## Text block

====

After her family moved to San Francisco, California in the early 1900s, she became a journalist. She moved to New York City in 1903 to work as a theatre critic for Leslie's Illustrated Weekly, which published over 250 of her articles over a nine-year period. She became interested in aviation in 1910, when she attended the Belmont Park International Aviation Tournament on Long Island, New York and met Matilde Moisant and her brother John, a well-known American aviator and operator of a flight school. On August 1, 1911, Quimby took her pilot's test and became the first U.S. woman to earn a pilot's certificate. Matilde Moisant soon followed and became the nation's second certified female pilot.

In 1911 Quimby authored five screenplays that were made into silent film shorts by Biograph Studios. All five of the romance films were directed by director D.W. Griffith with stars such as Florence La Badie, Wilfred Lucas, and Blanche Sweet. She had a small role in one other movie.

The Vin Fiz Company, a division of Armour Meat Packing Plant of Chicago, recruited Harriet as the spokesperson for the new grape soda, Vin Fiz, after Calbraith Perry Rodgers' death in April 1912. Her distinctive purple aviatrix uniform and image graced many of the advertising pieces of the day.

On April 16, 1912, Quimby took off from Dover, England, en route to Calais, France and made the flight in 59 minutes, landing about 25 miles (40 km) from Calais on a beach in Hardelot-Plage, Pas-de-Calais. She had become the first woman to fly the English Channel. Her accomplishment received little media attention, as the sinking of the RMS Titanic on April 15 (the day before) upstaged her feat.

====

## Recorded information
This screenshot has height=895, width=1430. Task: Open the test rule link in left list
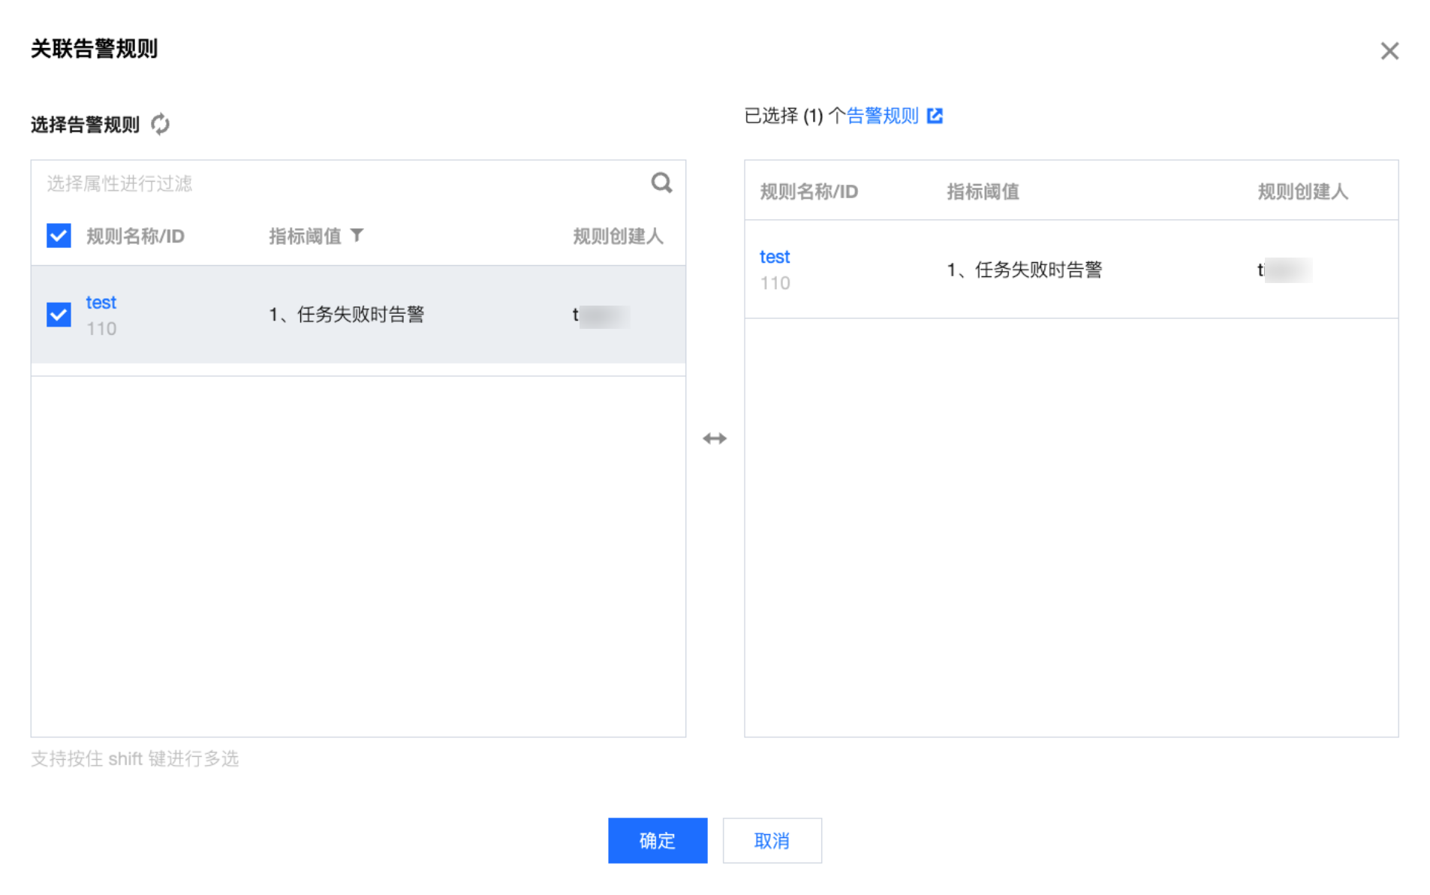click(x=101, y=302)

====

## Exercise requirements
Please answer these questions from the passage on Harriet Quimby:
(a) In what year did she move to New York City?
(b) Which studio turned her five screenplays into silent film shorts?
(c) How many minutes did her flight from Dover take?
The lines have no connection to the passage on Harriet Quimby.

## The reply
(a) 1903
(b) Biograph Studios
(c) 59 minutes